• [Task brief]
Recast every line of the records below as a Markdown table with the columns "No." and "Text", numbering the rows in order and skipping blank lines.

• [Data to process]

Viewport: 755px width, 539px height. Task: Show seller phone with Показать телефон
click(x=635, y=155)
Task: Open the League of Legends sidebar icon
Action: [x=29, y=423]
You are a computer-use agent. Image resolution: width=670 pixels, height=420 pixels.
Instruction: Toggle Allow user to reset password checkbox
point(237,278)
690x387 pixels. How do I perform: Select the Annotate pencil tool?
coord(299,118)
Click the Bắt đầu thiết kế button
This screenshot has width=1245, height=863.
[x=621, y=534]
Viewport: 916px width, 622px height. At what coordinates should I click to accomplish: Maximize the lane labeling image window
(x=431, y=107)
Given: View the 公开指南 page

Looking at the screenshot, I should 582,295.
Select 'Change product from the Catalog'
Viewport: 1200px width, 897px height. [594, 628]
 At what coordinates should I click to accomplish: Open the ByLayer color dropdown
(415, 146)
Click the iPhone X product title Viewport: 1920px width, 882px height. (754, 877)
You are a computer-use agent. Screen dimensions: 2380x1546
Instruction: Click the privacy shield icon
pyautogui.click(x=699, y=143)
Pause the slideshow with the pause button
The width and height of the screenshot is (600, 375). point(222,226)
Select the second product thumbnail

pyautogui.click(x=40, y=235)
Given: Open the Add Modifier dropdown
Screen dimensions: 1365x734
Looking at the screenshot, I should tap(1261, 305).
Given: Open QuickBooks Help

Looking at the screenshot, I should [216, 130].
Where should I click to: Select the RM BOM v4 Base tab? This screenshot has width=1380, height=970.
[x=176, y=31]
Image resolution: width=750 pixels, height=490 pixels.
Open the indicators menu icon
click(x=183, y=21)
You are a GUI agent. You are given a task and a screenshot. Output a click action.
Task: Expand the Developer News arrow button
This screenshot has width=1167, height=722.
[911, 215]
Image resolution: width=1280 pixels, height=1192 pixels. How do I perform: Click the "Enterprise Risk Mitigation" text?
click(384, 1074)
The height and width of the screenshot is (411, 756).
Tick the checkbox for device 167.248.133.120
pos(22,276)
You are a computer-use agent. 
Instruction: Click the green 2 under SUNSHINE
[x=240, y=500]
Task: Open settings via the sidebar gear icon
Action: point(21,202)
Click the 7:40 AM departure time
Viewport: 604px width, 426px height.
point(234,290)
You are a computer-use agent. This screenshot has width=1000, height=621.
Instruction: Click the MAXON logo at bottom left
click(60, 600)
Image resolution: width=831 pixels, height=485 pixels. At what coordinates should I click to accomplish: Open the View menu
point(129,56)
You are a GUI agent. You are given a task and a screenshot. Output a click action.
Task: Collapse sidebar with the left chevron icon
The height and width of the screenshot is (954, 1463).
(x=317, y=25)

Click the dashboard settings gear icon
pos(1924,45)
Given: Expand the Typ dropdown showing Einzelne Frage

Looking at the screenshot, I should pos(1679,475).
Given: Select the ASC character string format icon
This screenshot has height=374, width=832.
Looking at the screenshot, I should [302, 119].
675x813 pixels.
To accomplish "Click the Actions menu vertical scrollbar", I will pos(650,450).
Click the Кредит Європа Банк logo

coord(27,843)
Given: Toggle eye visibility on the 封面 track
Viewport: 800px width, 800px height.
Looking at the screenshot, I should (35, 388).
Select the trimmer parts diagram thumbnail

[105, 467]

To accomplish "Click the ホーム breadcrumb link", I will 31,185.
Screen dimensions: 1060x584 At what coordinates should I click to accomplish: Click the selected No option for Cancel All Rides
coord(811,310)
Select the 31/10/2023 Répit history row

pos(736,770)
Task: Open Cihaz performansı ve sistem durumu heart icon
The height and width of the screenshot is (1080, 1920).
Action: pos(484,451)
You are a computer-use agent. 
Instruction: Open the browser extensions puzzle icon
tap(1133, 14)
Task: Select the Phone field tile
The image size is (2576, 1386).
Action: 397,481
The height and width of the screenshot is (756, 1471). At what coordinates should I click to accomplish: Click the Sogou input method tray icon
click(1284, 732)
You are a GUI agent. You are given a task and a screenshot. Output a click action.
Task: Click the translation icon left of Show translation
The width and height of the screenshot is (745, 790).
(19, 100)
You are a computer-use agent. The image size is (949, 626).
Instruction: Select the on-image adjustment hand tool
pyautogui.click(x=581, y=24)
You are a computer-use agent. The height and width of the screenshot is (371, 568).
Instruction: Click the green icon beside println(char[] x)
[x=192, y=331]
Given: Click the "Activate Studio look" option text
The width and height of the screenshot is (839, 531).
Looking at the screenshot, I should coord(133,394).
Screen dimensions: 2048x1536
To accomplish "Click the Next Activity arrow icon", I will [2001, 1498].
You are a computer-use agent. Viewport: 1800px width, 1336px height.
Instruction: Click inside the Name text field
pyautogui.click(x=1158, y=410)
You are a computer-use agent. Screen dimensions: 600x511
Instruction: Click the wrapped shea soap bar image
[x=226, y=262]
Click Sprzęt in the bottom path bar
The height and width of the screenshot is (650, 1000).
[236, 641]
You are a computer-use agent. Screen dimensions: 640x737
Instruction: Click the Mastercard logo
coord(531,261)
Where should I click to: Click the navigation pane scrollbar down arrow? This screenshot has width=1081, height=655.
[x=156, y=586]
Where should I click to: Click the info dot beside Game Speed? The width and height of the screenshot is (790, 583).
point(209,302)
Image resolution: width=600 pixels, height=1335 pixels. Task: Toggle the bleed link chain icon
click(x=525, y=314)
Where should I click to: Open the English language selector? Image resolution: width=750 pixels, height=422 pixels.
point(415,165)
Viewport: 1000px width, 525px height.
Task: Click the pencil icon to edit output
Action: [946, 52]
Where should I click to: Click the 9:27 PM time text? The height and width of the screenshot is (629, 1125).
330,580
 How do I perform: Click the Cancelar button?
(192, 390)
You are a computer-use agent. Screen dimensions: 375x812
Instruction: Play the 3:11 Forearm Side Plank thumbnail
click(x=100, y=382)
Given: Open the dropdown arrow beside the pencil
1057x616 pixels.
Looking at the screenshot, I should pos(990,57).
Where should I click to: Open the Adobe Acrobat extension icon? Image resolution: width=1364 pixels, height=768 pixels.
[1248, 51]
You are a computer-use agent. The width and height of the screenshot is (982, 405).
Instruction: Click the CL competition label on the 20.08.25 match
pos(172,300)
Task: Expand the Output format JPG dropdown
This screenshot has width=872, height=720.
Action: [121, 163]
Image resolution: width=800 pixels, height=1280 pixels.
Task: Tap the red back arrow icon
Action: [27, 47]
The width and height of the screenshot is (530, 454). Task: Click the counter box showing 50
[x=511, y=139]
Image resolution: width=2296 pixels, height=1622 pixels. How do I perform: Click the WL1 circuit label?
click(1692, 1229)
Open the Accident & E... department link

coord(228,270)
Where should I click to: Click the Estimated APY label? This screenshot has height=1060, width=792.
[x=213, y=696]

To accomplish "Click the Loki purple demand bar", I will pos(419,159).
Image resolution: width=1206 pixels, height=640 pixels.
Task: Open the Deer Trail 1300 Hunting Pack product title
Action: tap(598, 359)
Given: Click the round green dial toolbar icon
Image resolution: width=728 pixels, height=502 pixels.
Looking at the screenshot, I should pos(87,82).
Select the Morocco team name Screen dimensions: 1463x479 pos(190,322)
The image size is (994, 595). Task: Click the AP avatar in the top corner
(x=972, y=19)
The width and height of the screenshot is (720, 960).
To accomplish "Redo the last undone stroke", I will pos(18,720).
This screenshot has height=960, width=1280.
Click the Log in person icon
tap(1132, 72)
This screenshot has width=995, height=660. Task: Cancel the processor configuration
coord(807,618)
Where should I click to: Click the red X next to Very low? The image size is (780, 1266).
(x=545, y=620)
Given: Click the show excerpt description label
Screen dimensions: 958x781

• [Solution for this problem]
| No. | Text |
|---|---|
| 1 | Viewport: 755px width, 539px height. Task: Show seller phone with Показать телефон |
| 2 | click(x=635, y=155) |
| 3 | Task: Open the League of Legends sidebar icon |
| 4 | Action: [x=29, y=423] |
| 5 | You are a computer-use agent. Image resolution: width=670 pixels, height=420 pixels. |
| 6 | Instruction: Toggle Allow user to reset password checkbox |
| 7 | point(237,278) |
| 8 | 690x387 pixels. How do I perform: Select the Annotate pencil tool? |
| 9 | coord(299,118) |
| 10 | Click the Bắt đầu thiết kế button |
| 11 | This screenshot has width=1245, height=863. |
| 12 | [x=621, y=534] |
| 13 | Viewport: 916px width, 622px height. At what coordinates should I click to accomplish: Maximize the lane labeling image window |
| 14 | (x=431, y=107) |
| 15 | Given: View the 公开指南 page |
| 16 | Looking at the screenshot, I should 582,295. |
| 17 | Select 'Change product from the Catalog' |
| 18 | Viewport: 1200px width, 897px height. [594, 628] |
| 19 |  At what coordinates should I click to accomplish: Open the ByLayer color dropdown |
| 20 | (415, 146) |
| 21 | Click the iPhone X product title Viewport: 1920px width, 882px height. (754, 877) |
| 22 | You are a computer-use agent. Screen dimensions: 2380x1546 |
| 23 | Instruction: Click the privacy shield icon |
| 24 | pyautogui.click(x=699, y=143) |
| 25 | Pause the slideshow with the pause button |
| 26 | The width and height of the screenshot is (600, 375). point(222,226) |
| 27 | Select the second product thumbnail |
| 28 | pyautogui.click(x=40, y=235) |
| 29 | Given: Open the Add Modifier dropdown |
| 30 | Screen dimensions: 1365x734 |
| 31 | Looking at the screenshot, I should tap(1261, 305). |
| 32 | Given: Open QuickBooks Help |
| 33 | Looking at the screenshot, I should [216, 130]. |
| 34 | Where should I click to: Select the RM BOM v4 Base tab? This screenshot has width=1380, height=970. |
| 35 | [x=176, y=31] |
| 36 | Image resolution: width=750 pixels, height=490 pixels. |
| 37 | Open the indicators menu icon |
| 38 | click(x=183, y=21) |
| 39 | You are a GUI agent. You are given a task and a screenshot. Output a click action. |
| 40 | Task: Expand the Developer News arrow button |
| 41 | This screenshot has width=1167, height=722. |
| 42 | [911, 215] |
| 43 | Image resolution: width=1280 pixels, height=1192 pixels. How do I perform: Click the "Enterprise Risk Mitigation" text? |
| 44 | click(384, 1074) |
| 45 | The height and width of the screenshot is (411, 756). |
| 46 | Tick the checkbox for device 167.248.133.120 |
| 47 | pos(22,276) |
| 48 | You are a computer-use agent.  |
| 49 | Instruction: Click the green 2 under SUNSHINE |
| 50 | [x=240, y=500] |
| 51 | Task: Open settings via the sidebar gear icon |
| 52 | Action: point(21,202) |
| 53 | Click the 7:40 AM departure time |
| 54 | Viewport: 604px width, 426px height. |
| 55 | point(234,290) |
| 56 | You are a computer-use agent. This screenshot has width=1000, height=621. |
| 57 | Instruction: Click the MAXON logo at bottom left |
| 58 | click(60, 600) |
| 59 | Image resolution: width=831 pixels, height=485 pixels. At what coordinates should I click to accomplish: Open the View menu |
| 60 | point(129,56) |
| 61 | You are a GUI agent. You are given a task and a screenshot. Output a click action. |
| 62 | Task: Collapse sidebar with the left chevron icon |
| 63 | The height and width of the screenshot is (954, 1463). |
| 64 | (x=317, y=25) |
| 65 | Click the dashboard settings gear icon |
| 66 | pos(1924,45) |
| 67 | Given: Expand the Typ dropdown showing Einzelne Frage |
| 68 | Looking at the screenshot, I should pos(1679,475). |
| 69 | Given: Select the ASC character string format icon |
| 70 | This screenshot has height=374, width=832. |
| 71 | Looking at the screenshot, I should [302, 119]. |
| 72 | 675x813 pixels. |
| 73 | To accomplish "Click the Actions menu vertical scrollbar", I will pos(650,450). |
| 74 | Click the Кредит Європа Банк logo |
| 75 | coord(27,843) |
| 76 | Given: Toggle eye visibility on the 封面 track |
| 77 | Viewport: 800px width, 800px height. |
| 78 | Looking at the screenshot, I should (35, 388). |
| 79 | Select the trimmer parts diagram thumbnail |
| 80 | [105, 467] |
| 81 | To accomplish "Click the ホーム breadcrumb link", I will 31,185. |
| 82 | Screen dimensions: 1060x584 At what coordinates should I click to accomplish: Click the selected No option for Cancel All Rides |
| 83 | coord(811,310) |
| 84 | Select the 31/10/2023 Répit history row |
| 85 | pos(736,770) |
| 86 | Task: Open Cihaz performansı ve sistem durumu heart icon |
| 87 | The height and width of the screenshot is (1080, 1920). |
| 88 | Action: pos(484,451) |
| 89 | You are a computer-use agent.  |
| 90 | Instruction: Open the browser extensions puzzle icon |
| 91 | tap(1133, 14) |
| 92 | Task: Select the Phone field tile |
| 93 | The image size is (2576, 1386). |
| 94 | Action: 397,481 |
| 95 | The height and width of the screenshot is (756, 1471). At what coordinates should I click to accomplish: Click the Sogou input method tray icon |
| 96 | click(1284, 732) |
| 97 | You are a GUI agent. You are given a task and a screenshot. Output a click action. |
| 98 | Task: Click the translation icon left of Show translation |
| 99 | The width and height of the screenshot is (745, 790). |
| 100 | (19, 100) |
| 101 | You are a computer-use agent. The image size is (949, 626). |
| 102 | Instruction: Select the on-image adjustment hand tool |
| 103 | pyautogui.click(x=581, y=24) |
| 104 | You are a computer-use agent. The height and width of the screenshot is (371, 568). |
| 105 | Instruction: Click the green icon beside println(char[] x) |
| 106 | [x=192, y=331] |
| 107 | Given: Click the "Activate Studio look" option text |
| 108 | The width and height of the screenshot is (839, 531). |
| 109 | Looking at the screenshot, I should coord(133,394). |
| 110 | Screen dimensions: 2048x1536 |
| 111 | To accomplish "Click the Next Activity arrow icon", I will [2001, 1498]. |
| 112 | You are a computer-use agent. Viewport: 1800px width, 1336px height. |
| 113 | Instruction: Click inside the Name text field |
| 114 | pyautogui.click(x=1158, y=410) |
| 115 | You are a computer-use agent. Screen dimensions: 600x511 |
| 116 | Instruction: Click the wrapped shea soap bar image |
| 117 | [x=226, y=262] |
| 118 | Click Sprzęt in the bottom path bar |
| 119 | The height and width of the screenshot is (650, 1000). |
| 120 | [236, 641] |
| 121 | You are a computer-use agent. Screen dimensions: 640x737 |
| 122 | Instruction: Click the Mastercard logo |
| 123 | coord(531,261) |
| 124 | Where should I click to: Click the navigation pane scrollbar down arrow? This screenshot has width=1081, height=655. |
| 125 | [x=156, y=586] |
| 126 | Where should I click to: Click the info dot beside Game Speed? The width and height of the screenshot is (790, 583). |
| 127 | point(209,302) |
| 128 | Image resolution: width=600 pixels, height=1335 pixels. Task: Toggle the bleed link chain icon |
| 129 | click(x=525, y=314) |
| 130 | Where should I click to: Open the English language selector? Image resolution: width=750 pixels, height=422 pixels. |
| 131 | point(415,165) |
| 132 | Viewport: 1000px width, 525px height. |
| 133 | Task: Click the pencil icon to edit output |
| 134 | Action: [946, 52] |
| 135 | Where should I click to: Click the 9:27 PM time text? The height and width of the screenshot is (629, 1125). |
| 136 | 330,580 |
| 137 |  How do I perform: Click the Cancelar button? |
| 138 | (192, 390) |
| 139 | You are a computer-use agent. Screen dimensions: 375x812 |
| 140 | Instruction: Play the 3:11 Forearm Side Plank thumbnail |
| 141 | click(x=100, y=382) |
| 142 | Given: Open the dropdown arrow beside the pencil |
| 143 | 1057x616 pixels. |
| 144 | Looking at the screenshot, I should pos(990,57). |
| 145 | Where should I click to: Open the Adobe Acrobat extension icon? Image resolution: width=1364 pixels, height=768 pixels. |
| 146 | [1248, 51] |
| 147 | You are a computer-use agent. The width and height of the screenshot is (982, 405). |
| 148 | Instruction: Click the CL competition label on the 20.08.25 match |
| 149 | pos(172,300) |
| 150 | Task: Expand the Output format JPG dropdown |
| 151 | This screenshot has width=872, height=720. |
| 152 | Action: [121, 163] |
| 153 | Image resolution: width=800 pixels, height=1280 pixels. |
| 154 | Task: Tap the red back arrow icon |
| 155 | Action: [27, 47] |
| 156 | The width and height of the screenshot is (530, 454). Task: Click the counter box showing 50 |
| 157 | [x=511, y=139] |
| 158 | Image resolution: width=2296 pixels, height=1622 pixels. How do I perform: Click the WL1 circuit label? |
| 159 | click(1692, 1229) |
| 160 | Open the Accident & E... department link |
| 161 | coord(228,270) |
| 162 | Where should I click to: Click the Estimated APY label? This screenshot has height=1060, width=792. |
| 163 | [x=213, y=696] |
| 164 | To accomplish "Click the Loki purple demand bar", I will pos(419,159). |
| 165 | Image resolution: width=1206 pixels, height=640 pixels. |
| 166 | Task: Open the Deer Trail 1300 Hunting Pack product title |
| 167 | Action: tap(598, 359) |
| 168 | Given: Click the round green dial toolbar icon |
| 169 | Image resolution: width=728 pixels, height=502 pixels. |
| 170 | Looking at the screenshot, I should pos(87,82). |
| 171 | Select the Morocco team name Screen dimensions: 1463x479 pos(190,322) |
| 172 | The image size is (994, 595). Task: Click the AP avatar in the top corner |
| 173 | (x=972, y=19) |
| 174 | The width and height of the screenshot is (720, 960). |
| 175 | To accomplish "Redo the last undone stroke", I will pos(18,720). |
| 176 | This screenshot has height=960, width=1280. |
| 177 | Click the Log in person icon |
| 178 | tap(1132, 72) |
| 179 | This screenshot has width=995, height=660. Task: Cancel the processor configuration |
| 180 | coord(807,618) |
| 181 | Where should I click to: Click the red X next to Very low? The image size is (780, 1266). |
| 182 | (x=545, y=620) |
| 183 | Given: Click the show excerpt description label |
| 184 | Screen dimensions: 958x781 |